政府が、文化庁を数年以内に京都へ移転させることを柱とする中央省庁の地方移転の基本方針を決定した。

日本文化の国際発信力の向上や文化財を活用した観光の推進を、文化庁移転の理由としている。

京都は、歴史的な建造物や文化遺産が集積し、外国人観光客に人気がある。そこから情報発信する象徴的意味合いを重視したのだろう。誘致活動に取り組んだ京都府や京都市は歓迎している。

安倍首相は、政府関係機関の地方移転について「地域に仕事と人の好循環を作り出し、東京一極集中を是正する」と強調した。

だが、文化庁移転が地域活性化に具体的にどう結びつくのか。移転費に見合う成果が期待できるのか。そもそも国際発信力がなぜ東京より高まるのか。いずれについても説得力のある説明はない。

文化庁の仕事は、文化財保護だけではない。音楽、美術から映画、アニメまで幅広い文化芸術振興、著作権保護、日本語教育、宗教法人の認証など、多岐にわたる。

政府は今後、協議会を設け、移転内容の詳細を詰める。原則、国会対応の担当者らだけを東京に残し、長官以下、約250人の職員の大半が京都に移るとされる。

基本方針は、文化庁の機能強化をうたうが、京都と東京の二元体制になることで、逆に行政効率の低下を招かないか。
________________________
▸ **取り組む課題**:
1. 文化庁移転に関する文章を読み、次の問いに答えよ。
(a) 政府は文化庁移転の理由として何を挙げているか。
(b) 安倍首相は政府関係機関の地方移転について何と強調したか。
(c) 京都に移るとされるのはどの職員か。
2. 文化庁移転に関する文章を、最後の文の後から再開して書き継げ。
後に続く一覧は使わなくてよい。

▸ **提供情報**:
________________________
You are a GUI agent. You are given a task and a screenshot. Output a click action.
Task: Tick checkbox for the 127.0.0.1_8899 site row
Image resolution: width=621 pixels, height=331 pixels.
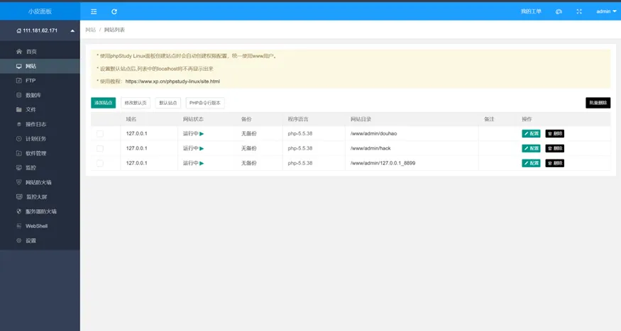point(100,163)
________________________
▸ **各課題の解答**:
1.
(a) 日本文化の国際発信力の向上と、文化財を活用した観光の推進。
(b) 「地域に仕事と人の好循環を作り出し、東京一極集中を是正する」と強調した。
(c) 長官以下、約250人の職員の大半。

2.
協議会には、国会対応に限らず、必要な部署は東京に残すなど、柔軟な検討が求められる。早くも現在1人の次長ポストを増設する案が浮上している。組織の肥大化にも警戒せねばなるまい。

基本方針は、消費者庁が徳島県へ、総務省統計局が和歌山県へそれぞれ移転する案について、8月末までに結論を出すことにした。テレビ会議やインターネットを活用した実証実験などを重ねて、移転の可否を判断するという。

消費者庁の移転には、消費者団体などが反発している。食の安全などに関する緊急事態が発生した場合、東京にある他の関係省庁との迅速かつ適切な調整に支障を来すことを懸念するためだ。

消費者庁は2009年、縦割りを排する消費者行政の司令塔として発足した経緯がある。こうした心配には一理あろう。

中央省庁の移転は、東京を離れた場所でも行政機能を維持できることが大前提となる。慎重に検討を進めねばならない。